Getting sick during a trip is a real disaster. There is nothing worse than dreaming and meticulously planning a trip for months and then being forced to lose it.
I have to confess that air conditioning is my biggest threat on the road. So far, the crises of rhinitis have been my only illness in years of travel. However, even with everyone saying that I am immune to everything, I take some precautions before and during my trips.
The key to minimising the odds of getting sick is to make sure that we are not our worst enemy and we do everything we can to keep our body and immune system strong. So here are some tips to help you avoid getting sick on the go.
Get travel insurance
Ensure that you do not depart without good travel insurance, this will cover any health care expenses you may incur. Take your insurance policy with you and take note of all emergency contacts.
Before travelling, make sure your routine vaccines are in order. At the same time, talk to travel health professional 6 to 8 weeks before leaving for recommended or necessary vaccines for the country or region you are visiting.
Wash your hands
Hand hygiene is essential to stop the spread of infections and can drastically reduce the chance of getting sick.
You can carry a small gel pack with you. It’s great as a backup, but it’s not a substitute for soap and water. Whenever possible, wash your hands before and after meals and after using the toilet.
Protect yourself from mosquito bites
Mosquito bites can also transmit a wide variety of diseases, besides annoying you with painful welts and itching.
The best thing you can do to protect yourself from bites is to apply repellent regularly, sleep under mosquito nets, wear clothes that cover most of your skin, and if you stay in an air-conditioned room, turn it on.
Drink bottled water
Most tap water is perfectly okay to drink, but only if you are a local. For travellers, the bacteria found in tap water throughout the world vary considerably, and the biome of your stomach may not get along with local bacteria. Avoid local water and even ice in drinks in countries that do not purify your tap water.

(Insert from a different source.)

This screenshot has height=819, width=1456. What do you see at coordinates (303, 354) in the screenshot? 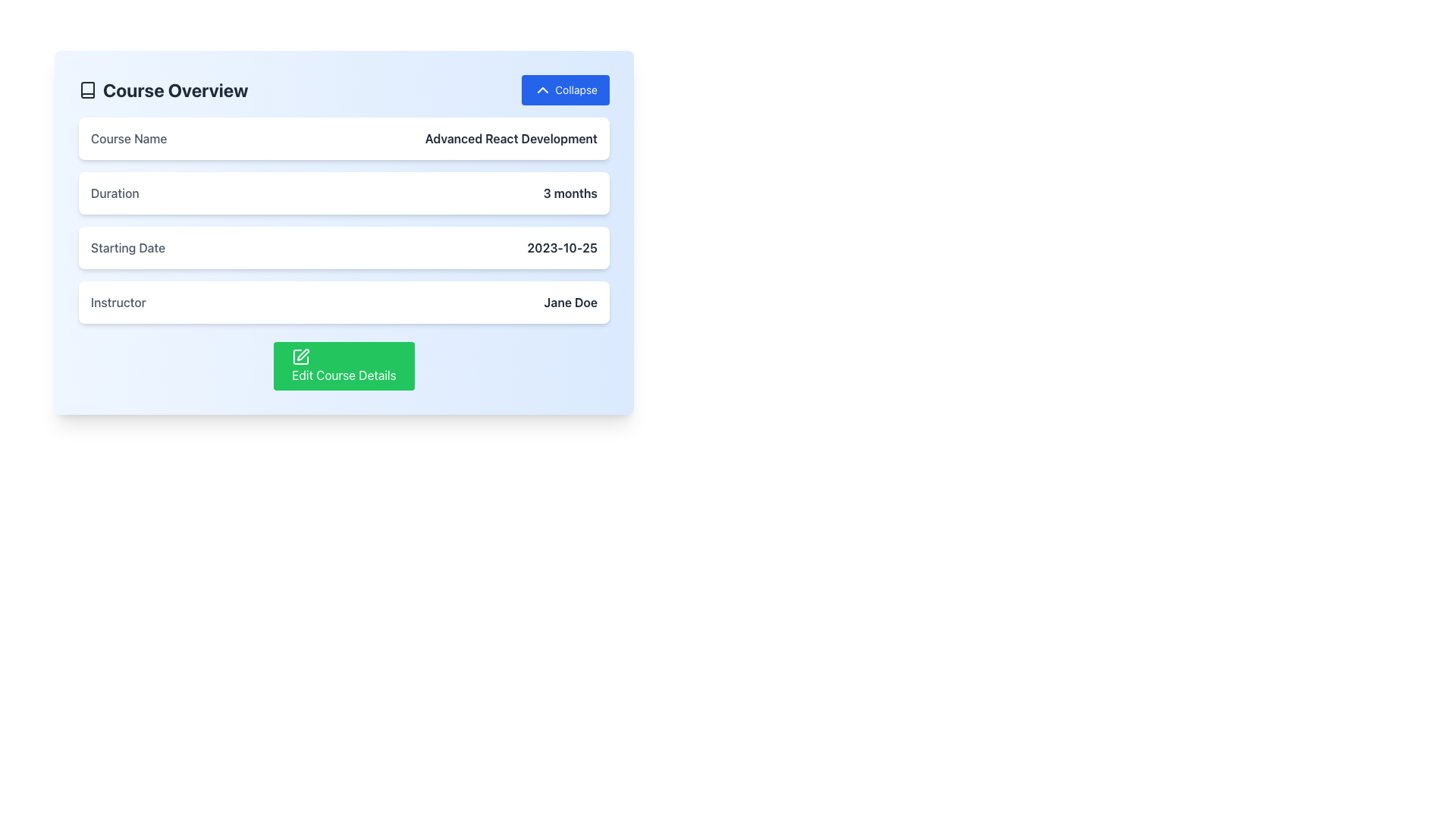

The best thing to do is to buy and drink only bottled water. However, watch out and see if the bottle seal is intact, a common scam is selling bottles refilled with tap water.
Be careful with food poisoning
Food poisoning is one of the major causes of gastrointestinal problems and diarrhoea of travellers.
You should always ensure that all the food you consume is fresh, properly cooked and served hot.
Protect yourself from the sun
Always use sunscreen outdoors and avoid prolonged sun exposure. Immense uncomfortable conditions can be triggered by extended sun exposure, such as itchy skin, fairly severe stomach problems, any potential sunstroke symptoms or excessive sun exposure.
Keep yourself hydrated
Keeping ourselves hydrated on the road is crucial, as dehydration increases during flights and in hot climates, not to mention the long hours spent hiking or exploring in the sun.
Dehydration makes you more vulnerable to invading insects, but it also makes it harder to recover from an infection.
Along with hydration, sleep is the most effective weapon against a possible disease or to combat it once you are already infected. Rest and hydration together, are your best tools for both prevention and recovery of travel sickness.
Take your medication
Always take a small pharmacy with you. By doing so, you will have the right medication at the right time.
When travelling abroad, buying something can be difficult, as language barriers, availability and even different formulas in different parts of the world can make it a bit complicated to know exactly what you are buying.
There are a lot more things you can do, but if you follow some of these tips, you’ll be minimising the risks.